Sur le plan géopolitique, les dirigeants de l'UE ont déjà approuvé l'idée que l'euro devrait jouer un rôle international plus important. Cet objectif est devenu urgent maintenant que Trump détruit l'ordre mondial et menace d'utiliser la dépendance de l'Europe à l'égard du dollar contre elle.
D'un point de vue économique, l'émission d'obligations de l'UE aiderait l'économie européenne à faire face aux droits de douane américains et à l'incertitude sur les investissements induite par Trump. Étant donné que les exportations européennes vers les États-Unis sont appelées à diminuer, des mesures de relance budgétaire pourraient être nécessaires pour favoriser d'autres sources de demande.
En matière de sécurité, un emprunt commun de l'UE permettrait à l'Europe de lever des centaines de milliards d'euros supplémentaires pour sa propre défense et celle de l'Ukraine et ce, sans peser sur des finances publiques nationales exsangues, ni exiger des hausses d'impôts ou des réductions de dépenses impopulaires. Si l'Allemagne dispose d'une grande capacité d'emprunt pour augmenter ses dépenses de défense, ce n'est pas le cas de la France, la plus grande puissance militaire de l'UE.
D'un point de vue financier, une émission d'obligations européennes plus importante serait utile pour les banques de la zone euro dont les obligations d'État nationales lient leur sort à celui du gouvernement qui les soutient.

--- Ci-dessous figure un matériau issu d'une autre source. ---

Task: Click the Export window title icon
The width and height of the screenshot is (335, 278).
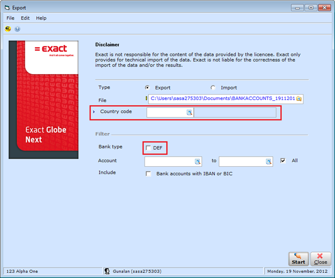Action: click(x=7, y=8)
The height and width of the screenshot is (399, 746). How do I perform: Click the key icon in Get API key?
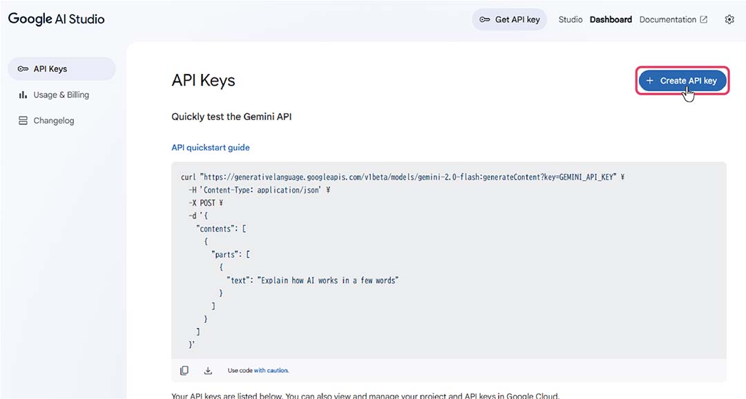[485, 19]
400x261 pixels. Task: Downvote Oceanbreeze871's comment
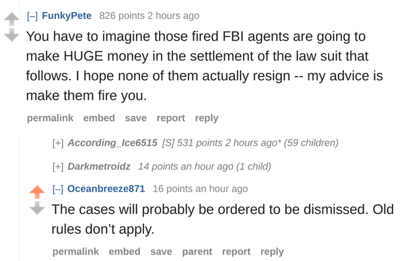(37, 208)
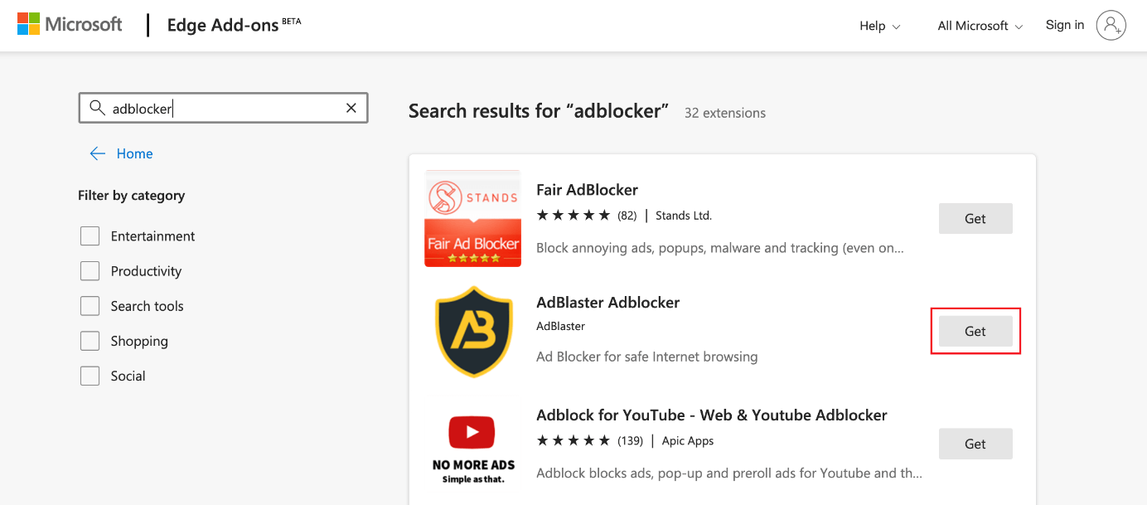Clear the search box with X icon
1147x505 pixels.
351,108
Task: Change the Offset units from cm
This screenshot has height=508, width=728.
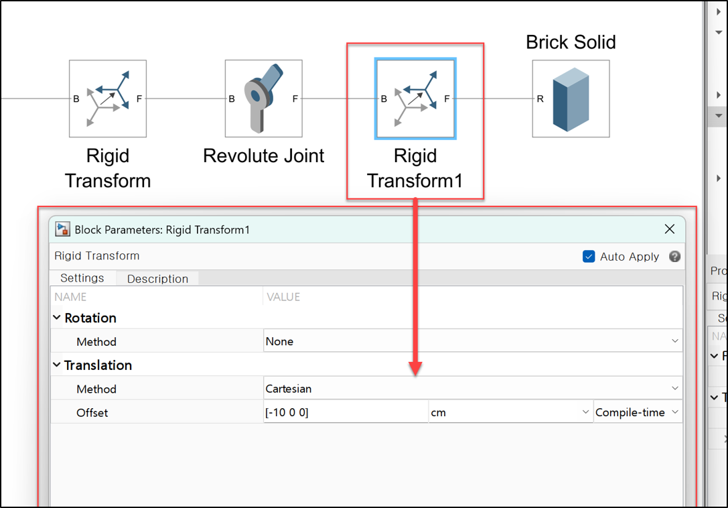Action: pyautogui.click(x=510, y=413)
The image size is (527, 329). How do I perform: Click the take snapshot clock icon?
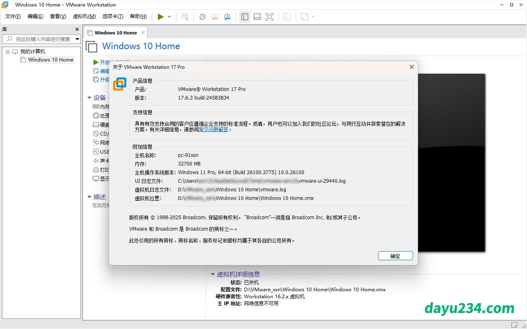pos(202,17)
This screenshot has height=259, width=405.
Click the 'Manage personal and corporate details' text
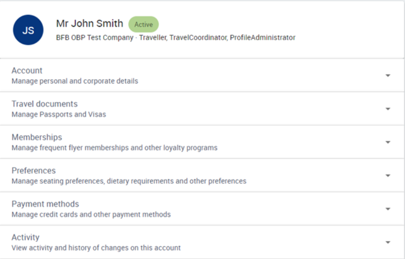(75, 81)
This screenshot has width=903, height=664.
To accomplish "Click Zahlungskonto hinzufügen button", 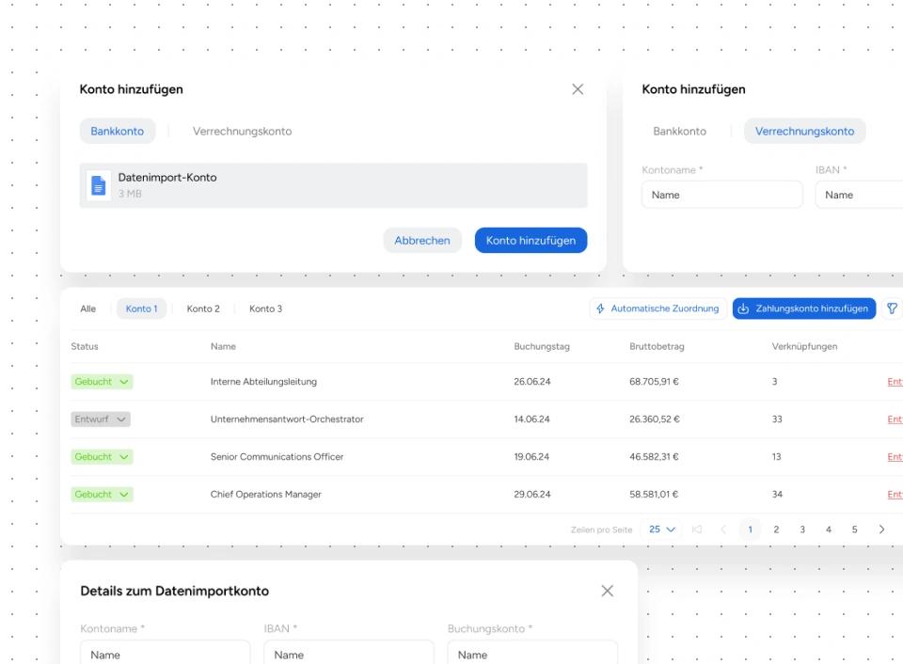I will click(804, 308).
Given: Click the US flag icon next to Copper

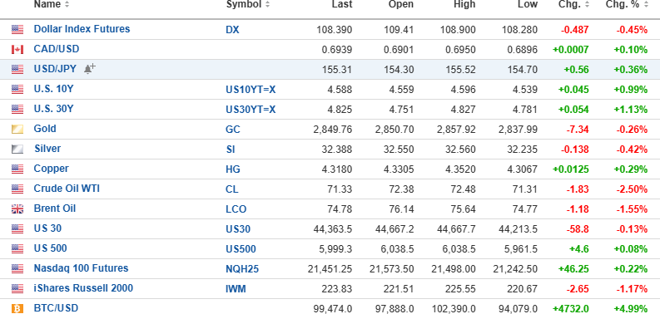Looking at the screenshot, I should click(x=17, y=169).
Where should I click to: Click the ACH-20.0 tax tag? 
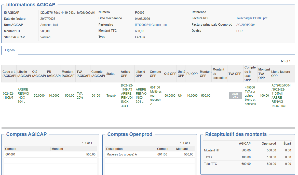[x=235, y=95]
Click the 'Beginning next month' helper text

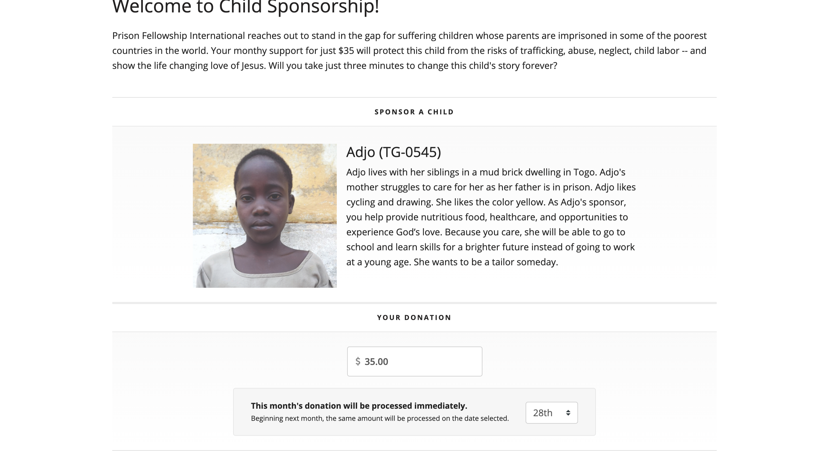coord(380,418)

Cette dynamique est à l'origine de la « boucle fatale » qui a été à l'origine d'une grande partie de la crise de la zone euro entre 2010 et 2012.
La principale objection à l'émission d'une dette européenne commune est, bien entendu, d'ordre politique. Les gouvernements de l'Europe du Nord, très économes, ne veulent traditionnellement pas financer ce qu'ils considèrent comme la prodigalité de l'Europe du Sud. L'Allemagne et d'autres gouvernements fiscalement conservateurs sont toutefois aujourd'hui beaucoup plus ouverts aux emprunts communs de l'UE, en raison de leur besoin pressant de se réarmer (Berlin est beaucoup plus proche de la frontière russe que Rome, Madrid ou Lisbonne).
Plus important encore, une initiative audacieuse d'émission d'obligations communes donnerait à l'Europe une plus grande influence. Au lieu de se contenter de réagir à chaque trahison et volte-face de Trump, les Européens prendraient en main leur propre destin. S’ils ne le font pas maintenant, quand?